O segundo é achar que um aluno não é capaz de aprender alguma coisa, pelo motivo que for. Professores dizem que os alunos devem aprender apenas uma técnica por vez, caso contrário, é muita coisa de uma vez só. É muita informação e por isso o aluno não vai conseguir assimilar. Ou então porque a técnica em questão é mais simples e o que o aluno quer aprender é mais difícil. Eu tenho que ser crítico nesse aspecto e perguntar qual é a base para dizer o quanto ou o que alguém é ou não é capaz de aprender. Só diz isso quem não entende o processo de aprendizado. Se alguém não consegue aprender, é porque alguém não é capaz de ensinar.

O que pode acontecer quando o aluno questiona uma técnica

Quando o professor diz que o aluno não vai conseguir aprender, duas coisas podem acontecer. A primeira é perder sua confiança, o que é justo, pois é ruim para o próprio professor. A segunda é levá-lo a criar uma autoimagem de alguém dependente do professor, que nunca conseguirá ultrapassá-lo e nem mesmo igualar-se a ele. O próprio aluno passa a duvidar da sua capacidade e aceitar que outra pessoa defina o que ele/ela é ou não capaz de fazer.
É preciso entender que o que é difícil para um nem sempre é difícil para outro. As pessoas tem dificuldades e facilidades diferentes por causa da sua história de vida e das suas experiências motoras. O caminho que o professor percorreu não é igual ao de nenhum aluno, cada um tem as suas particularidades. Ninguém começa na arte marcial ou em qualquer outra atividade com as mesmas habilidades. É preciso explorar as potencialidades e habilidades de cada um para ensinar a partir daquilo que lhes é mais fácil. E o que é mais fácil para o aluno nem sempre é aquilo que o professor considera mais fácil. Da mesma forma o que é mais fácil para um aluno, nem sempre é mais fácil para outro.

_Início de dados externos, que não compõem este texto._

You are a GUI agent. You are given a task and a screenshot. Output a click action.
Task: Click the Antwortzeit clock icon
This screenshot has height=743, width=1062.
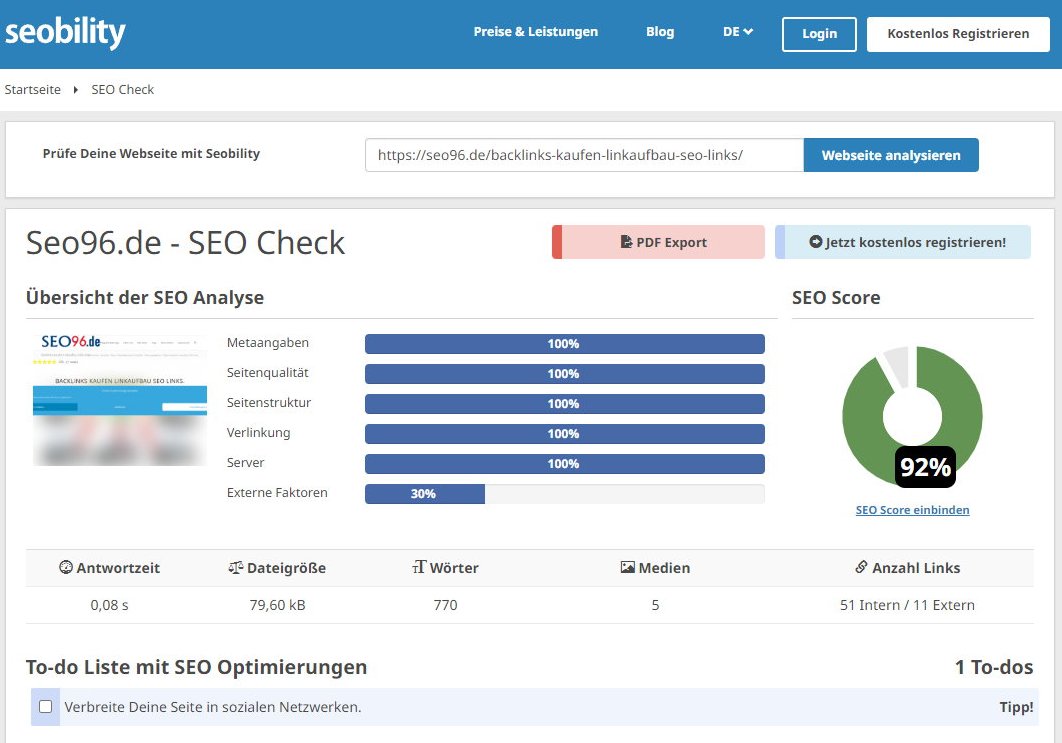tap(66, 567)
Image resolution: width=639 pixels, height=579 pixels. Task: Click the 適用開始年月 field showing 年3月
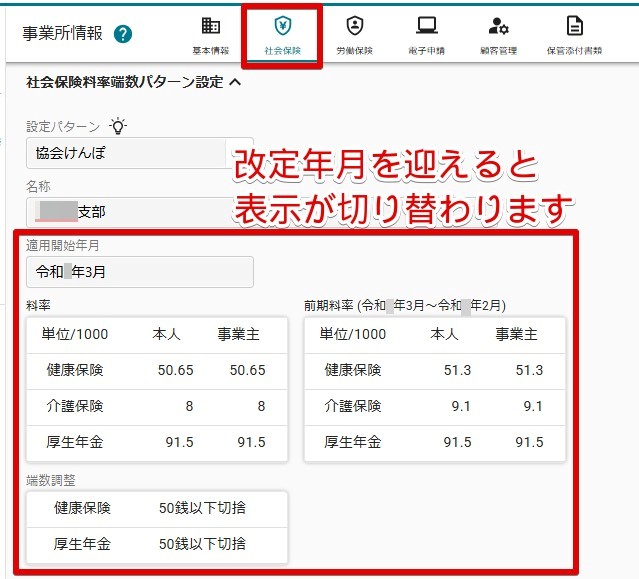click(140, 272)
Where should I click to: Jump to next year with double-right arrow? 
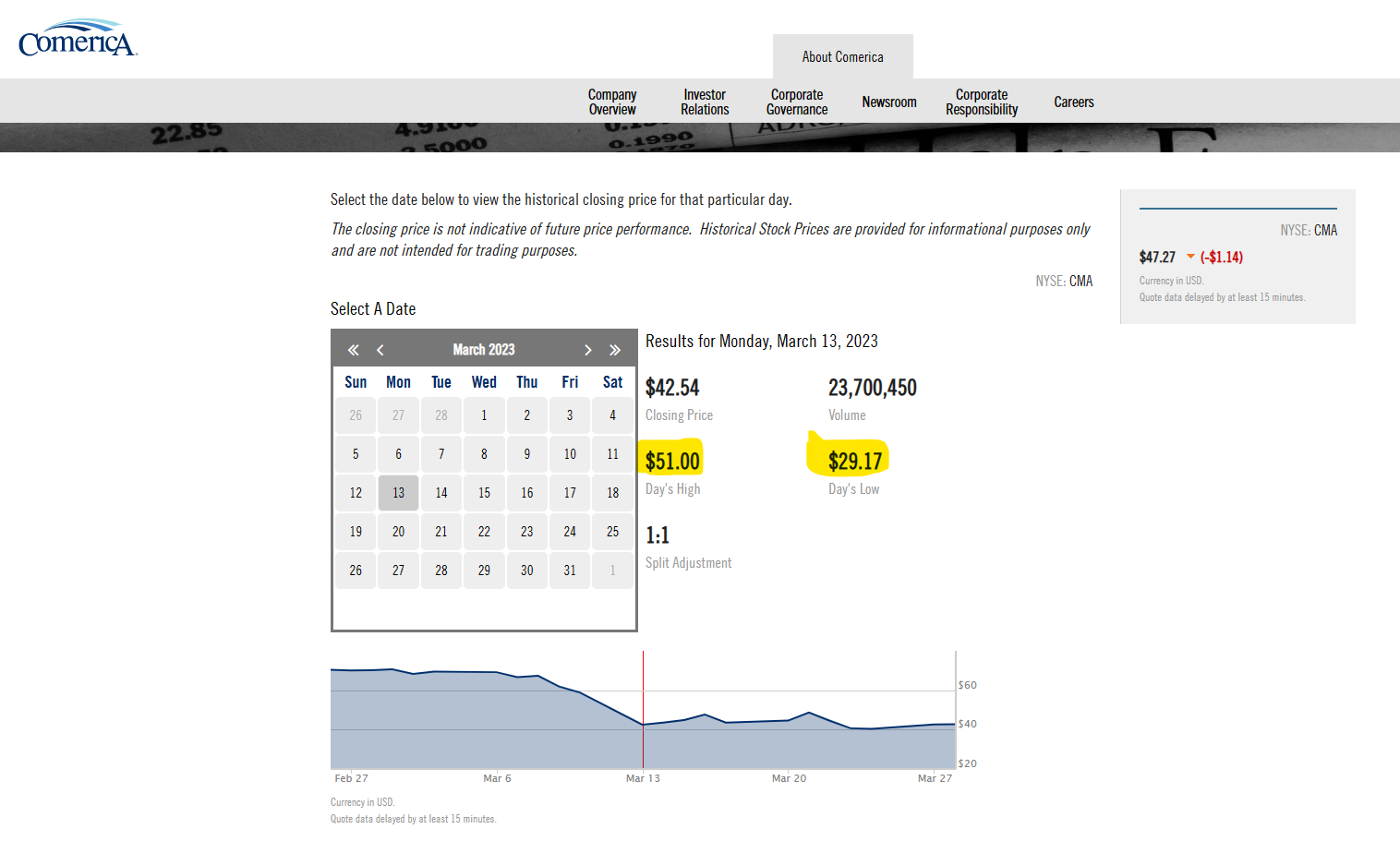(x=615, y=350)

O que fazer quando o aluno questiona uma técnica

O terceiro erro é não levar em consideração as ideias do aluno, pois elas podem ter um valor imenso. Quando o aluno questiona uma técnica é importante demonstrar e convidar a experimentar. O que o aluno pergunta tem significado para ele e por isso pode ser mais fácil ensinar a partir daquilo. Nós professores precisamos estar preparados para redirecionar a aula e ensinar a partir daquilo que os alunos trazem. Muitas vezes isso pode ser necessário e às vezes funciona melhor do que o que foi planejado, afinal nem sempre o que planejamos dá certo ou é o melhor caminho. É preciso ter sensibilidade para mudar de acordo com o que o momento exige.


Se não for possível trabalhar com a questão naquele momento, é preciso primeiro demonstrar interesse por ela. É preciso comentar a respeito e demonstrar algum exemplo. Só depois se deve dizer que naquele momento aquela questão não será aprofundada porque será feita outra coisa. Então, assim que possível ela deverá ser trazida de volta. Se não for possível naquela aula, é preciso planejar para abordá-la em outra. Se não tiver uma resposta imediatamente, é preciso dizer que vai pensar e tentar responder em outro momento. Ou, melhor ainda, convidar os alunos para tentar descobrir uma resposta juntos.
Quando o aluno questiona uma técnica é muito fácil lidar com a situação, se houver conhecimento e boa didática. O que não se deve fazer em hipótese alguma é fazer o aluno se sentir ignorado. O aluno deve sentir que as suas ideias tem importância, mesmo que não funcionem. É preciso colocá-las para serem estudadas, mesmo quando sabemos que não dá certo. Essa é a melhor forma de ensinar. Mas infelizmente o professor comum dirá que aquilo é difícil para o aluno ou que é muita informação de uma vez.